Spoiling the averages

Life expectancy in the US has fallen.

Centers for Disease Control and Prevention (CDC) data showed the average US lifespan dropped from 78.8 years in 2019 to 77.3 years in 2020. Researchers said the pandemic was mostly to blame for the decline, with record-high drug deaths also noted as a contributing factor.

The data comes amid a resurgence of Covid-19 cases across the country. Hospital rates are also on the rise with daily deaths now almost 50% higher than last week, according to officials.

More than 600,000 Americans have died so far during the coronavirus pandemic.

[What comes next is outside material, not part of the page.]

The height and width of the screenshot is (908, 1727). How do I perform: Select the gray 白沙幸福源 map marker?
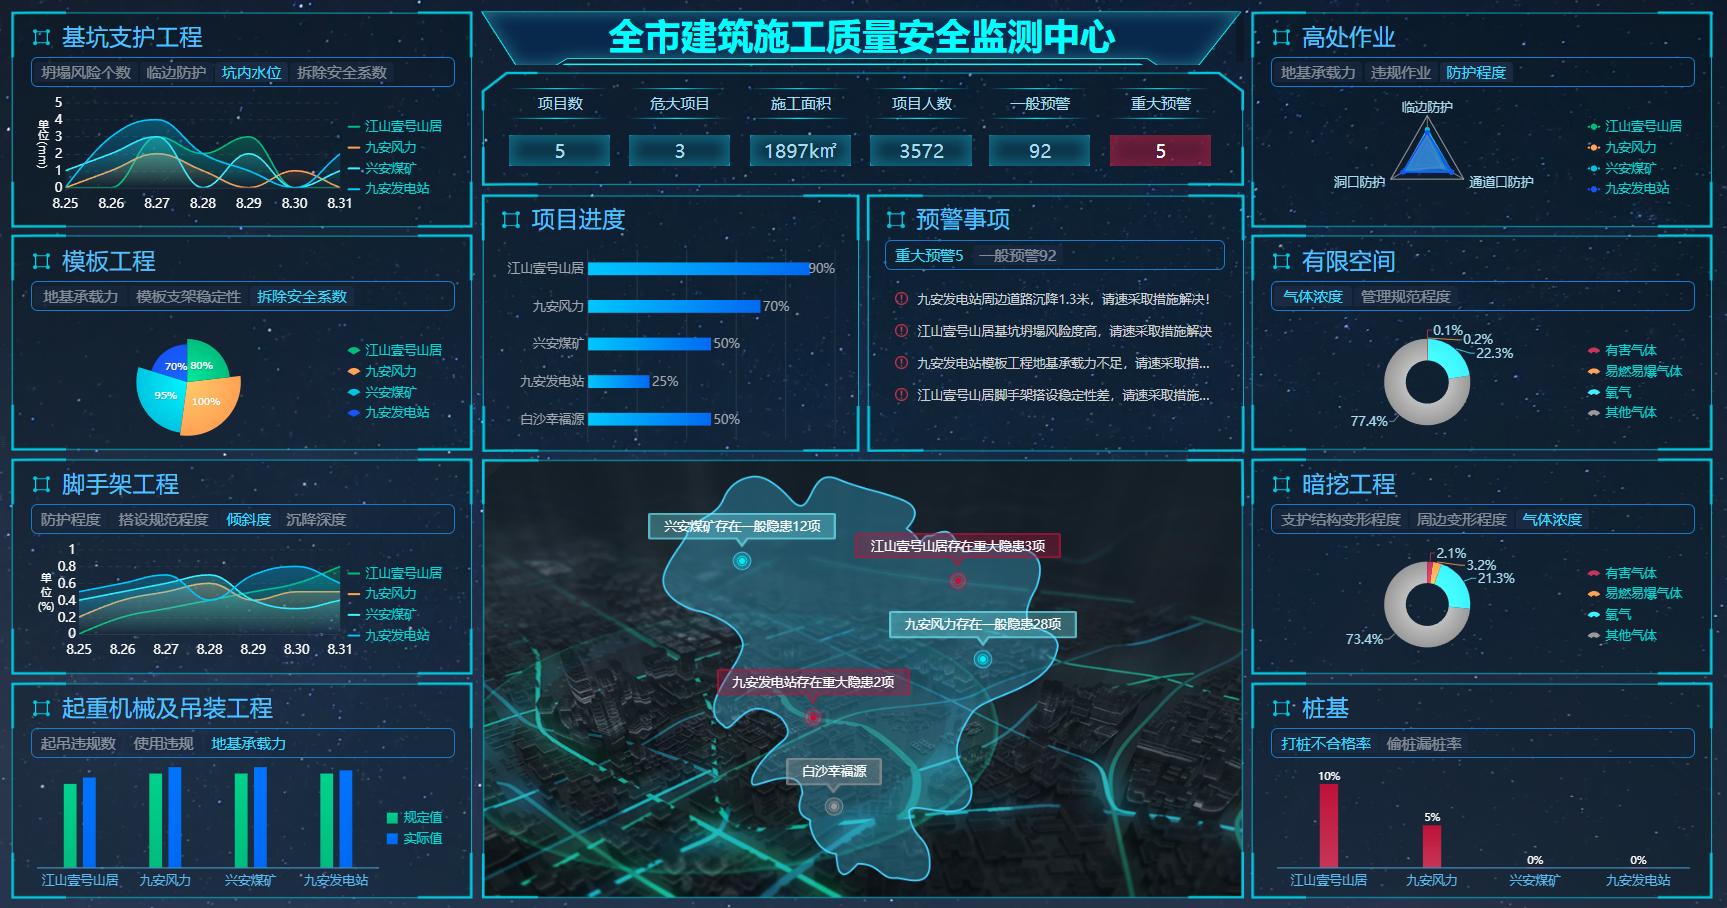[834, 806]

That’s not what they mean – they mean from or because of the pandemic. I know this because that’s the number. I think they’re avoiding asserting causality, for some reason, but the result is just confusion. Many more than 600k of us have died during the pandemic.

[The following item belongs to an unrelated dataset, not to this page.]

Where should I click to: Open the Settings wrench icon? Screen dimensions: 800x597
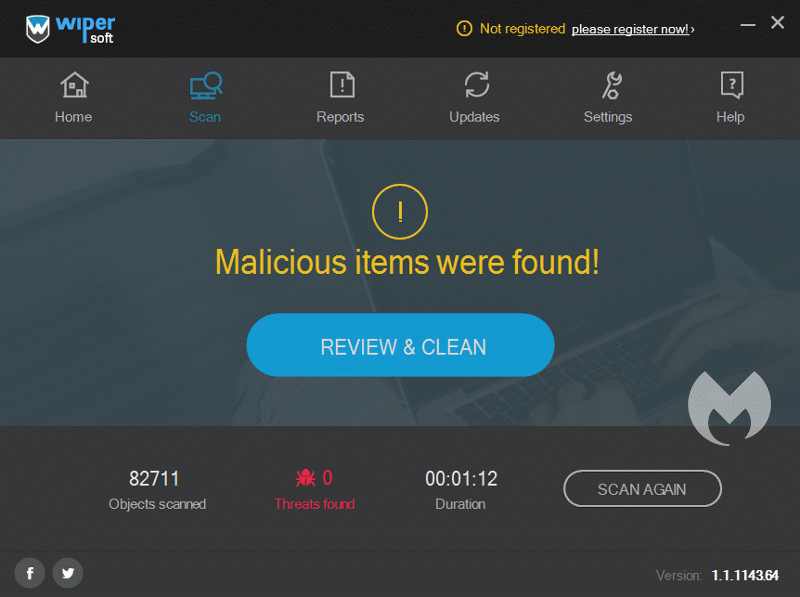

The report, released on Tuesday, also noted that racial and ethnic disparities in life expectancy had grown during the pandemic.

Hispanic men saw the sharpest decline – with 3.7 years knocked off their average life expectancy within the year alone. Black American men also saw a 3.3-year drop, down to an average of just 68 years. Black and Hispanic women also saw sharper declines than both white men and white women. 

“It is impossible to look at these findings and not see a reflection of the systemic racism in the US,” Lesley Curtis, chair of the Department of Population Health Sciences at Duke University School of Medicine, told NPR.

Cue the complaints about critical race theory.